L’ancien président François Hollande a regretté ce mardi 6 janvier 2025 que l’Europe ne comprenne pas « le monde qui a changé » dans lequel les États-Unis « n’ont plus de respect » pour le droit international, appelant à une position plus radicale de « rapport de force » avec Donald Trump.
« L’Europe ne comprend pas le monde qui a changé, elle pensait que les dirigeants américains (…) avaient toujours l’idée d’une solidarité transatlantique et d’une défense de la démocratie », a déclaré le désormais député socialiste de Corrèze sur franceinfo.
Mais « c’est fini, les États-Unis ne se considèrent plus comme protecteurs de l’Europe » et « les États-Unis, avec l’administration Trump, n’ont plus aucun respect pour les règles démocratiques », a-t-il ajouté en référence à la capture par l’armée américaine du président du Venezuela, Nicolas Maduro, ce week-end.

De ce point de vue, il a critiqué la position du président de la République, Emmanuel Macron, qui a choisi dans sa première réaction, comme « beaucoup de dirigeants européens », de « ne pas se fâcher » avec Donald Trump « pour essayer de l’influencer, de le convaincre, de le tordre même sur l’Ukraine ou sur d’autres sujets ».

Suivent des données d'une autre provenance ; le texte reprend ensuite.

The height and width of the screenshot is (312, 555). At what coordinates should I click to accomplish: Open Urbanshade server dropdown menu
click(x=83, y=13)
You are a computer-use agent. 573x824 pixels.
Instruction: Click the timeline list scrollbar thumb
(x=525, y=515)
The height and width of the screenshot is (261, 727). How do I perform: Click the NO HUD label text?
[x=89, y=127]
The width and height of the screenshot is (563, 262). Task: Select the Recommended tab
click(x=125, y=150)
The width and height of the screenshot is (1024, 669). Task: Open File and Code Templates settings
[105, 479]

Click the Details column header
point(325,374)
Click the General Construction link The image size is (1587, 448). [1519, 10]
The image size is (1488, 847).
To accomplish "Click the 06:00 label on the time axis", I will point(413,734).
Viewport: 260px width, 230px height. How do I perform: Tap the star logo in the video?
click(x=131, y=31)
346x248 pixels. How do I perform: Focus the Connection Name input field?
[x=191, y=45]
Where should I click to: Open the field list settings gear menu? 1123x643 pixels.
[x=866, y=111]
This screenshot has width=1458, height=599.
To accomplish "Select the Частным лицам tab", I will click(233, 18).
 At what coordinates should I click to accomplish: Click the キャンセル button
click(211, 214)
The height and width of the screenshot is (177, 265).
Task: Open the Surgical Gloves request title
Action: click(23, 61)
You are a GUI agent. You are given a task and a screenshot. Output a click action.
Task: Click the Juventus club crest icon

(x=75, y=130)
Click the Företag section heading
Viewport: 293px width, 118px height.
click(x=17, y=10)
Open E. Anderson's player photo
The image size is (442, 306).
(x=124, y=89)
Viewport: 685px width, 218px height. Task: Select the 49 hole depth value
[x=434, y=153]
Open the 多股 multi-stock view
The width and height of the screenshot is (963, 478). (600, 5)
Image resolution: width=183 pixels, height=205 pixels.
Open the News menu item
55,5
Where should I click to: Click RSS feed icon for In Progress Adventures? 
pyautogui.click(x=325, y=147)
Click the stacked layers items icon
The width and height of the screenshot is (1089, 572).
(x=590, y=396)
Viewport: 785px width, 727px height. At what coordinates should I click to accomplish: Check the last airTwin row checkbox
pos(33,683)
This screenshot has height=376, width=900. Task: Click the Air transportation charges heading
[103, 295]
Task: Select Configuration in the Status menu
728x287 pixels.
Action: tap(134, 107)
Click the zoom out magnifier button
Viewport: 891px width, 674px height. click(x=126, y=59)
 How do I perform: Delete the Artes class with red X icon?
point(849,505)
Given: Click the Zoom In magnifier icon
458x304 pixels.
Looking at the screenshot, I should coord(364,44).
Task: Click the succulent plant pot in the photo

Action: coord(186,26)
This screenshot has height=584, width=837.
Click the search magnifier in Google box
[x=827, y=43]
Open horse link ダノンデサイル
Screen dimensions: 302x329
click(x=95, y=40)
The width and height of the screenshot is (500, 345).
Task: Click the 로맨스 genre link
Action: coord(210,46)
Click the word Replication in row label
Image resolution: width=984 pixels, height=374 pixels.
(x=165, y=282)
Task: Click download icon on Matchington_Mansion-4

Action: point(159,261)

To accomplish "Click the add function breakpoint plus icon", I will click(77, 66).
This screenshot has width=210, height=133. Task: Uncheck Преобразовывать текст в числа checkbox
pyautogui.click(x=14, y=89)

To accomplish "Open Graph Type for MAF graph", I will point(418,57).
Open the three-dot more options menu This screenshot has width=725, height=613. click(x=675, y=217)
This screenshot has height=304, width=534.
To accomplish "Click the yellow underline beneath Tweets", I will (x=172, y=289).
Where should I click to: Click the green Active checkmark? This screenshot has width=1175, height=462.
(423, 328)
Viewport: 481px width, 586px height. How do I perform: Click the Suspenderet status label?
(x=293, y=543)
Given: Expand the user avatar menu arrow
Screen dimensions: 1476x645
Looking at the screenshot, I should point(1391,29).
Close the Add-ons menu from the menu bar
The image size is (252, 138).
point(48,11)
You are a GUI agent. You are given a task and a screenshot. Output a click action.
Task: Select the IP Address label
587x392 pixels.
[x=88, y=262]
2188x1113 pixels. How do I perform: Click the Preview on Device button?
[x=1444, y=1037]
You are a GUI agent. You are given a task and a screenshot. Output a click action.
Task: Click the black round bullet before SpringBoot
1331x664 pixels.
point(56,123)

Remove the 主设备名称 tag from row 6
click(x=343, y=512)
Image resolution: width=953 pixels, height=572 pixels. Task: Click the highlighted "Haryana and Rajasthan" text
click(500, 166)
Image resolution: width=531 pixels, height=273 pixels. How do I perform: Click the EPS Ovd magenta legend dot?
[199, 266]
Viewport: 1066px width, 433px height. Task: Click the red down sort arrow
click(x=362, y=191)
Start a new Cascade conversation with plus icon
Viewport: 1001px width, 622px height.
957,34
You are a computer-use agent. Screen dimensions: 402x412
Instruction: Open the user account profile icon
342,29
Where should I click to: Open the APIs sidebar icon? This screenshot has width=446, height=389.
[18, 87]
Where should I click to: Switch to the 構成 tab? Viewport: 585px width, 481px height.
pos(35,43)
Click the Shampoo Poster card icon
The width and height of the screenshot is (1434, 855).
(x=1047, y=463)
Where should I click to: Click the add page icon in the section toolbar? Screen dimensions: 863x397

L’ancien président François Hollande a défendu, à l’inverse, « le rapport de force » avec le président américain, sur le modèle de la Chine avec les droits de douane. « Ce qui compte pour lui, c’est jusqu’où je peux aller sans être arrêté dans mes décisions », a-t-il souligné, jugeant que le président français n’aurait pas dû attendre pour critiquer la méthode employée au Venezuela.
Il existe « une ligne majoritaire en Europe qui est de considérer que nous devons tout faire pour garder Donald Trump sur le terrain européen » mais, a-t-il précisé, « regardez comment Donald Trump utilise cette position. Il dit : ‘Pourquoi le Groenland m’échapperait, pourquoi moi je n’irais pas jusqu’à finalement intervenir sur le sol européen au bénéfice des États-Unis ?’.
Après l’enlèvement de Nicolas Maduro, M. Trump n’a pas caché que d’autres pays, comme la Colombie, le Groenland, Cuba, le Mexique ou l’Iran, étaient dans sa ligne de mire.